What is asked:
Render as a numbered list, with blank lines omitted, the part of the records below that opens with the line containing "Given: Close the Notifications panel" and closes with the line containing "Edit the processor".

begin Dataset content

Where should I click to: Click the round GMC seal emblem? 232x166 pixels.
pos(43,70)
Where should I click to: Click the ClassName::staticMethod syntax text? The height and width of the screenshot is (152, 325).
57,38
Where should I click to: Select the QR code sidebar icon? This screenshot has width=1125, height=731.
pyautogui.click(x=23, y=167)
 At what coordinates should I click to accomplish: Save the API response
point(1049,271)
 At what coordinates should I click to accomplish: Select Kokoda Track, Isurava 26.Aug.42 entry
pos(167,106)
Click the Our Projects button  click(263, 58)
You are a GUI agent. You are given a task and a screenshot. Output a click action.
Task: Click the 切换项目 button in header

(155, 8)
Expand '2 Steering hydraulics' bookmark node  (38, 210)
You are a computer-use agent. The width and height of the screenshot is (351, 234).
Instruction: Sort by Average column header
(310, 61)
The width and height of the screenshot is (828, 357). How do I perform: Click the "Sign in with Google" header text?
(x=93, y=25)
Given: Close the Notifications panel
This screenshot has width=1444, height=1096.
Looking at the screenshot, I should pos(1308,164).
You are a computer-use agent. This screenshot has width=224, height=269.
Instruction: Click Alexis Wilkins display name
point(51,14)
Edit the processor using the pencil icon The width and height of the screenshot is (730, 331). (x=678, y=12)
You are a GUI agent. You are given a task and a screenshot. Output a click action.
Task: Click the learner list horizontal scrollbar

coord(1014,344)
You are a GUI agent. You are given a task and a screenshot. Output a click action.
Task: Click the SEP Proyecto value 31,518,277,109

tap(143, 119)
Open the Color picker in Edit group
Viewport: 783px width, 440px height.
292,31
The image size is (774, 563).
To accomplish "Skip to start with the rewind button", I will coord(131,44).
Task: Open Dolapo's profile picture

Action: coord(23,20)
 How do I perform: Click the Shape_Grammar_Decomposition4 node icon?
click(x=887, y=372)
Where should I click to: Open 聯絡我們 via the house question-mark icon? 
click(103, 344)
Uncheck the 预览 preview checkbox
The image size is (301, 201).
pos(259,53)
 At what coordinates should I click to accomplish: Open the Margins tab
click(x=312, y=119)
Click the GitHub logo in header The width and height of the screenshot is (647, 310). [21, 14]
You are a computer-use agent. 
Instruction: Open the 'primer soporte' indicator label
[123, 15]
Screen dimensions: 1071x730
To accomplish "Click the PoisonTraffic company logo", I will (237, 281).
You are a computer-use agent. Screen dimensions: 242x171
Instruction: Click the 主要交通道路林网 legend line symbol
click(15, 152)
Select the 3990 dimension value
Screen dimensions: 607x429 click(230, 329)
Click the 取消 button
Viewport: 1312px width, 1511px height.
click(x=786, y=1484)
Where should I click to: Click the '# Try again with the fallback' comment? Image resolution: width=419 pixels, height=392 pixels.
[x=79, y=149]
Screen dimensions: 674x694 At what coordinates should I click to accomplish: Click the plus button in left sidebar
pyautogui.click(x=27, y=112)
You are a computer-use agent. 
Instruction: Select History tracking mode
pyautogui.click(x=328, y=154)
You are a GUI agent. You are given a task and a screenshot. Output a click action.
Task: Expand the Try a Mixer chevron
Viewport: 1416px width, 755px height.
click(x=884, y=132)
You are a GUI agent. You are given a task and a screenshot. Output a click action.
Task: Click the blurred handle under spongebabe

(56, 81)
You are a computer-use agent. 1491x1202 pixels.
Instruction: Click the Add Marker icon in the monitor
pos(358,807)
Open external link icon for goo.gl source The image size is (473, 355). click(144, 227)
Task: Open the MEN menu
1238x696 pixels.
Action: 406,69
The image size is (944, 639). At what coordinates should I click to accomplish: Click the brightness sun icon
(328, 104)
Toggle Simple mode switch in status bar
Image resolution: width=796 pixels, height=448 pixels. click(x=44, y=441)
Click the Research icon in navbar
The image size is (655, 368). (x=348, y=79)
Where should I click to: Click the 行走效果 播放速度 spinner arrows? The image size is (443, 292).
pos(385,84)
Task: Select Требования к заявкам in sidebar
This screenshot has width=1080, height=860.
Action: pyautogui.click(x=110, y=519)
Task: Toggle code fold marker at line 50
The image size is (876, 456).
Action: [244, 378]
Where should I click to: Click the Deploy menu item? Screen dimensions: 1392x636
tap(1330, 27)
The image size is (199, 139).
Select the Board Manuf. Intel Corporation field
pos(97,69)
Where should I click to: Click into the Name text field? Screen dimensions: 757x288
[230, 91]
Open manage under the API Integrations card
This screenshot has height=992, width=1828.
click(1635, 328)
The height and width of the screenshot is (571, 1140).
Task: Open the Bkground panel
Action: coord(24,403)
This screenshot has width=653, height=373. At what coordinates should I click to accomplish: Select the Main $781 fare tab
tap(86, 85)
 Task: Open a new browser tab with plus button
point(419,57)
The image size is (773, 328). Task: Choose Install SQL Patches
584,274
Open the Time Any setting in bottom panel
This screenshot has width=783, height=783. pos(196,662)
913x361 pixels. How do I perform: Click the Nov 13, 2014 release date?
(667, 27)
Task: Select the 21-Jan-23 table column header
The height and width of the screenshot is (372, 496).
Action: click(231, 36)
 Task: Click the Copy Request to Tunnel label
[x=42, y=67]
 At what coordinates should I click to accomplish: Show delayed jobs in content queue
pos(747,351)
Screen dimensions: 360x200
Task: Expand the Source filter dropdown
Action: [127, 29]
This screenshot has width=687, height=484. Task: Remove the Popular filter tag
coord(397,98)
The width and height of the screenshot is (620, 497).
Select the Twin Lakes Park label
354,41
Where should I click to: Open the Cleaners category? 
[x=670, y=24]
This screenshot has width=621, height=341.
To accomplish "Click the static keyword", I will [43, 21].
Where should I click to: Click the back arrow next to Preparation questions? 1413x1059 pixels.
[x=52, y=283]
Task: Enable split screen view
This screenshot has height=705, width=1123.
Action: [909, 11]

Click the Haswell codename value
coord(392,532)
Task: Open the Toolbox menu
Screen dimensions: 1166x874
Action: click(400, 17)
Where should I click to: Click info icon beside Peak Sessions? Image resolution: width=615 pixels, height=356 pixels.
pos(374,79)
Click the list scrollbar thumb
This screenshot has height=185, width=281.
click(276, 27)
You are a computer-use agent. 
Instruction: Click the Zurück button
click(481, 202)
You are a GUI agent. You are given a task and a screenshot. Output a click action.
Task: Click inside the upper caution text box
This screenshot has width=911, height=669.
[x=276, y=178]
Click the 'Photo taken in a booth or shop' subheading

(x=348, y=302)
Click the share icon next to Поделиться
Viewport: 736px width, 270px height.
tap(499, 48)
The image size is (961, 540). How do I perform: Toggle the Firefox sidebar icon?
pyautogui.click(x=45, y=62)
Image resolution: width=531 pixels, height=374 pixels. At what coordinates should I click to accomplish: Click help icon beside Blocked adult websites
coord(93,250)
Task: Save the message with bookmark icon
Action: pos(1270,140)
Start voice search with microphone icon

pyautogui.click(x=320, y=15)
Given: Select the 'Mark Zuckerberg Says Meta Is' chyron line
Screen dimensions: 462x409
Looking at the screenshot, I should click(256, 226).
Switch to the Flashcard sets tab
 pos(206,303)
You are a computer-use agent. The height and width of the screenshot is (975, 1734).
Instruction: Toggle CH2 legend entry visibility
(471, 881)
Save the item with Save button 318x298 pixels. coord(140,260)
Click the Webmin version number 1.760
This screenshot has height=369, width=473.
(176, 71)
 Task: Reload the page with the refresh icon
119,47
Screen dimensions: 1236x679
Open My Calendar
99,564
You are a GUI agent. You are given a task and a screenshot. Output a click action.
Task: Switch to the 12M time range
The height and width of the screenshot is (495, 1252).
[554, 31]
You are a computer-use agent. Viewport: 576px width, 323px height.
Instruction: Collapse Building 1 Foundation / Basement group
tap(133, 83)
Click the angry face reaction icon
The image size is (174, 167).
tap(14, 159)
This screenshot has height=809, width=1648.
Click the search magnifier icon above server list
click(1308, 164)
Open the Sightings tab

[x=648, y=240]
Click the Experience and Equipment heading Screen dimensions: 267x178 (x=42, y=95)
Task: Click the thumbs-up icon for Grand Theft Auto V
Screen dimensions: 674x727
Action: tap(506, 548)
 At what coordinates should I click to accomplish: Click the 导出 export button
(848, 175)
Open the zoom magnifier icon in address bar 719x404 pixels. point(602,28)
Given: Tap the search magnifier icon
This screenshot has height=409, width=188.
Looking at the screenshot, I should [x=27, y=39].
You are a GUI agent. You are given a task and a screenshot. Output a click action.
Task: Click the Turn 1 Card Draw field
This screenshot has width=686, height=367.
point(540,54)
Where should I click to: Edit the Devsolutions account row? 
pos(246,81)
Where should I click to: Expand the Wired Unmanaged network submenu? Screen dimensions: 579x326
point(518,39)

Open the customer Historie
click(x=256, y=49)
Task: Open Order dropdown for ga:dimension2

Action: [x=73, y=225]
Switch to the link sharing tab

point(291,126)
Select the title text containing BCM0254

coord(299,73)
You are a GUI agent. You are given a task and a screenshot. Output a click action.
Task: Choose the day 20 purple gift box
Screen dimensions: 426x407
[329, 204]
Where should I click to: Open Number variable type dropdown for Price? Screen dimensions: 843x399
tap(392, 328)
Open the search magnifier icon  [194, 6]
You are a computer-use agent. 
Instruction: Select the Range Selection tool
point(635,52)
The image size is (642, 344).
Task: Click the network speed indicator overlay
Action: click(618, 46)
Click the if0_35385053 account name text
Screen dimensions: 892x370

end Dataset content

Correct response:
1. Given: Close the Notifications panel
2. This screenshot has width=1444, height=1096.
3. Looking at the screenshot, I should pos(1308,164).
4. You are a computer-use agent. This screenshot has width=224, height=269.
5. Instruction: Click Alexis Wilkins display name
6. point(51,14)
7. Edit the processor using the pencil icon The width and height of the screenshot is (730, 331). (x=678, y=12)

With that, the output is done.